=== Data shown ===
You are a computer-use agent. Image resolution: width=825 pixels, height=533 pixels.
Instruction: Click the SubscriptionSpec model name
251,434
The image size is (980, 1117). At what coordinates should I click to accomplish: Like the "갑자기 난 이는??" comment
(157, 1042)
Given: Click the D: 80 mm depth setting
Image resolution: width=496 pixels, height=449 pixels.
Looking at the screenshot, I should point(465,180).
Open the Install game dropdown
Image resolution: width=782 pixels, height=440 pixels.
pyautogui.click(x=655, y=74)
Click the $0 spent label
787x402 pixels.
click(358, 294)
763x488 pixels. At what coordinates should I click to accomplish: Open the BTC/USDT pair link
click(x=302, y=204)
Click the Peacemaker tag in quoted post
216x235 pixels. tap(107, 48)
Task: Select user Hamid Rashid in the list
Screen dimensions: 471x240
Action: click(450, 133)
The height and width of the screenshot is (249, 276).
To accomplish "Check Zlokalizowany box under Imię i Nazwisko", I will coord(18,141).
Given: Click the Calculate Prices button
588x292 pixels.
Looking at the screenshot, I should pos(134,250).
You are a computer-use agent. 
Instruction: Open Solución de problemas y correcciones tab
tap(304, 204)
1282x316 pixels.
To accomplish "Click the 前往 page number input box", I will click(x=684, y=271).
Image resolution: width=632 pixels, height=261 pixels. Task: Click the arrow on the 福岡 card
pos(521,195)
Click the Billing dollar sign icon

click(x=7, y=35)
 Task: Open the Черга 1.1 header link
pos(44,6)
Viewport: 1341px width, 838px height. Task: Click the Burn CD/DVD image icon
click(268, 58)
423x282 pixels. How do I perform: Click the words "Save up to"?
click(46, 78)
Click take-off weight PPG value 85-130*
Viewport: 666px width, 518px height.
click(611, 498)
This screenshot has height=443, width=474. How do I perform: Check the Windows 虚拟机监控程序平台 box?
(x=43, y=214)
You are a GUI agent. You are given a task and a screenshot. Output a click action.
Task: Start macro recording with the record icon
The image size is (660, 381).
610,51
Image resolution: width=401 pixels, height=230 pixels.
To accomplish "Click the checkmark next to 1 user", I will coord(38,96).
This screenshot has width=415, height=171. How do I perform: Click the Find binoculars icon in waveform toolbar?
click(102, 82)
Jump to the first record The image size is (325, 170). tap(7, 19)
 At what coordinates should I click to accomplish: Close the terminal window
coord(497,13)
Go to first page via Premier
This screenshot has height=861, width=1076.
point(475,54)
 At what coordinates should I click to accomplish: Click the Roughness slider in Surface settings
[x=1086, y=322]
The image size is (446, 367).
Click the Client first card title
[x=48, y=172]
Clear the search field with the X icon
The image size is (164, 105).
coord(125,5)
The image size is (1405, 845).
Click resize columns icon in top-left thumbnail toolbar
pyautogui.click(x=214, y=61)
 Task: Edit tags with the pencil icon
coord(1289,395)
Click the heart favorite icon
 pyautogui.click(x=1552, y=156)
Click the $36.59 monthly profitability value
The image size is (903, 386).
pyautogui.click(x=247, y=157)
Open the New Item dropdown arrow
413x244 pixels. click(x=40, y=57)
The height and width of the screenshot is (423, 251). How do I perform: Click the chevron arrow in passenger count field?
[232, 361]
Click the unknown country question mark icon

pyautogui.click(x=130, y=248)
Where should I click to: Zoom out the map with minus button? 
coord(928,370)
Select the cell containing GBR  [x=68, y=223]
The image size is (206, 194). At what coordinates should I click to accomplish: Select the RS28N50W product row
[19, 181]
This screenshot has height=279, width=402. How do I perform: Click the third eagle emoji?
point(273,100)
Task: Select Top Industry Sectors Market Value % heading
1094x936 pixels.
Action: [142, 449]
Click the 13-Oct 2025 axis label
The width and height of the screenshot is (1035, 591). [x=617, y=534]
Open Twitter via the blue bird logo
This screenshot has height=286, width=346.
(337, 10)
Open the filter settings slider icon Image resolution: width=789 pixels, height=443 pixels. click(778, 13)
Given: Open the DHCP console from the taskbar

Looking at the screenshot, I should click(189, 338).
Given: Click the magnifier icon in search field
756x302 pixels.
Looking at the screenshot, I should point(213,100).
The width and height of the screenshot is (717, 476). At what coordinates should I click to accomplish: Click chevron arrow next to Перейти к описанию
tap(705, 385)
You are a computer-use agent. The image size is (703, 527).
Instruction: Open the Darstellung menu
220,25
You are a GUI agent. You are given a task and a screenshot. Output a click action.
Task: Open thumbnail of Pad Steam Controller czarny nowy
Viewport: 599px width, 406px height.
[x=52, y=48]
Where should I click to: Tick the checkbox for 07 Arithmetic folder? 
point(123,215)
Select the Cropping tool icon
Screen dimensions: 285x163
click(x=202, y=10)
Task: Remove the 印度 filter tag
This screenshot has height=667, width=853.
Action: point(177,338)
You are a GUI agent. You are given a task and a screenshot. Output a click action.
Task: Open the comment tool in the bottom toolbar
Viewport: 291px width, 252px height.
===
- [The task]: Copy, without any change, the lines from the one that contains "The width and height of the screenshot is (717, 476)." to the final line of the entries above.

- [Answer area]:
The width and height of the screenshot is (717, 476). At what coordinates should I click to accomplish: Click chevron arrow next to Перейти к описанию
tap(705, 385)
You are a computer-use agent. The image size is (703, 527).
Instruction: Open the Darstellung menu
220,25
You are a GUI agent. You are given a task and a screenshot. Output a click action.
Task: Open thumbnail of Pad Steam Controller czarny nowy
Viewport: 599px width, 406px height.
[x=52, y=48]
Where should I click to: Tick the checkbox for 07 Arithmetic folder? 
point(123,215)
Select the Cropping tool icon
Screen dimensions: 285x163
click(x=202, y=10)
Task: Remove the 印度 filter tag
This screenshot has height=667, width=853.
Action: point(177,338)
You are a GUI agent. You are given a task and a screenshot. Output a click action.
Task: Open the comment tool in the bottom toolbar
Viewport: 291px width, 252px height.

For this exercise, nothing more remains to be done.